Sean Carroll on Hyperion

Hyperion2_cassini300x273 Over at Cosmic Variance, Sean Carroll has a couple of interesting posts on the seeming collapse of the wave function and Saturn’s moon Hyperion:

One of the annoying/fascinating things about quantum mechanics is the fact the world doesn’t seem to be quantum-mechanical. When you look at something, it seems to have a location, not a superposition of all possible locations; when it travels from one place to another, it seems to take a path, not a sum over all paths. This frustration was expressed by no lesser a person than Albert Einstein, quoted by Abraham Pais, quoted in turn by David Mermin in a lovely article entitled “Is the Moon There when Nobody Looks?“:

I recall that during one walk Einstein suddenly stopped, turned to me and asked whether I really believed that the moon exists only when I looked at it.

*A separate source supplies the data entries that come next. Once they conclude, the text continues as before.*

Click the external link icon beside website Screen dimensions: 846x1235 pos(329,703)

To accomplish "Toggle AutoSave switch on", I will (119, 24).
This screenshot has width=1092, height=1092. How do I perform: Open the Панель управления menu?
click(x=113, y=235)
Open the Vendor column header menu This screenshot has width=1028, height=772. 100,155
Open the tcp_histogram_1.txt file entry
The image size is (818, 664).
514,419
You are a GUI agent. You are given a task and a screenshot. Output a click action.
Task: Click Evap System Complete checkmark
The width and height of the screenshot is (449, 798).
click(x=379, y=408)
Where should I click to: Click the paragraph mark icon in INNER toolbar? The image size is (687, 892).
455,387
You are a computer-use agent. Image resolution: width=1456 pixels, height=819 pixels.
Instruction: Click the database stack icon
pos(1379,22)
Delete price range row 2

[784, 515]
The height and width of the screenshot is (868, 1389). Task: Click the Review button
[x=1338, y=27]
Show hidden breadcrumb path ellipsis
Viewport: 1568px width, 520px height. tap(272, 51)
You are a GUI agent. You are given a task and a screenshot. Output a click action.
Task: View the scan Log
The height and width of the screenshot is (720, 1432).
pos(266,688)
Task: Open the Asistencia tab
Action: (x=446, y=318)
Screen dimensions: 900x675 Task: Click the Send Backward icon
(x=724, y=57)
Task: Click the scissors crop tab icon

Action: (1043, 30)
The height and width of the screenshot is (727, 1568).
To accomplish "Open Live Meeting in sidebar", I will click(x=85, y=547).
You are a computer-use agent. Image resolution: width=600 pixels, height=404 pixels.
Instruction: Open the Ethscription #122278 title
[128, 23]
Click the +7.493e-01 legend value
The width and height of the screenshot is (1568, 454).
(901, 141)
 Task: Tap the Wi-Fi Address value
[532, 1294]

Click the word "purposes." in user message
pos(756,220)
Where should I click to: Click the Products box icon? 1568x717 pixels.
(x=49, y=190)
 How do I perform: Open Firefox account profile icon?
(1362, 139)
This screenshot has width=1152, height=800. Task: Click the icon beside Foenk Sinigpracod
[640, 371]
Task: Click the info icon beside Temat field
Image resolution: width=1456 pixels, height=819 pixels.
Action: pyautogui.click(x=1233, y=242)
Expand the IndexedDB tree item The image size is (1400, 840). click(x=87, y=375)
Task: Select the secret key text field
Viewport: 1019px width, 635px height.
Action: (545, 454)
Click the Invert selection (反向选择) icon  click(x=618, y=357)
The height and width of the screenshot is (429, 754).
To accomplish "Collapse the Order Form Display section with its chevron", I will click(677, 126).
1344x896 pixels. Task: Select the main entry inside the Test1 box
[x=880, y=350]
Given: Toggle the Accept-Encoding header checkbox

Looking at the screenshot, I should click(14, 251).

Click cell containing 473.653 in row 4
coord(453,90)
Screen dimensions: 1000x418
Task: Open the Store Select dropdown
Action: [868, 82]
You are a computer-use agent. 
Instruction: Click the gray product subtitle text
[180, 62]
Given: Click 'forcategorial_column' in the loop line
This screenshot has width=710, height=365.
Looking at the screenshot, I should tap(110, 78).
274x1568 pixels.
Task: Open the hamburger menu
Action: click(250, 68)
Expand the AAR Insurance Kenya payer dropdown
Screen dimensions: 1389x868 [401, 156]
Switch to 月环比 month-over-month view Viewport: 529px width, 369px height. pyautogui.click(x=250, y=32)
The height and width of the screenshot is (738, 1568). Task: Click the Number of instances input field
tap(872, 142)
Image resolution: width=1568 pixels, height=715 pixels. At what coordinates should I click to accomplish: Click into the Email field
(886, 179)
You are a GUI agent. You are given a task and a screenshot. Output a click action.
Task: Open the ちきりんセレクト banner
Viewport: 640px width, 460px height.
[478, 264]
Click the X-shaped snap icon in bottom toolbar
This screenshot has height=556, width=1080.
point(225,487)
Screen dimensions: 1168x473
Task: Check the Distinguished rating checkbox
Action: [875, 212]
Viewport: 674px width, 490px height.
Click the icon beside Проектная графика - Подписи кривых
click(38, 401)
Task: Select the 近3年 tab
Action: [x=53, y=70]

The conventional quantum-mechanical answer would be “Sure, the moon exists when you’re not looking at it. But there is no such thing as `the position of the moon’ when you are not looking at it.”

Nevertheless, astronomers over the centuries have done a pretty good job predicting eclipses as if there really was something called `the position of the moon,’ even when nobody (as far as we know) was looking at it. There is a conventional quantum-mechanical explanation for this, as well: the correspondence principle, which states that the predictions of quantum mechanics in the limit of a very large number of particles (a macroscopic body) approach those of classical Newtonian mechanics. This is one of those vague but invaluable rules of thumb that was formulated by Niels Bohr back in the salad days of quantum mechanics. If it sounds a little hand-wavy, that’s because it is.

The vagueness of the correspondence principle prods a careful physicist into formulating a more precise version, or perhaps coming up with counterexamples. And indeed, counterexamples exist: namely, when the classical predictions for the system in question are chaotic. In chaotic systems, tiny differences in initial conditions grow into substantial differences in the ultimate evolution. It shouldn’t come as any surprise, then, that it is hard to map the predictions for classically chaotic systems onto average values of predictions for quantum observables. Essentially, tiny quantum uncertainties in the state of a chaotic system grow into large quantum uncertainties before too long, and the system is no longer accurately described by a classical limit, even if there are large numbers of particles.

Some years ago, Wojciech Zurek and Juan Pablo Paz described a particularly interesting real-world example of such a system:  Hyperion, a moon of Saturn that features an irregular shape and a spongy surface texture.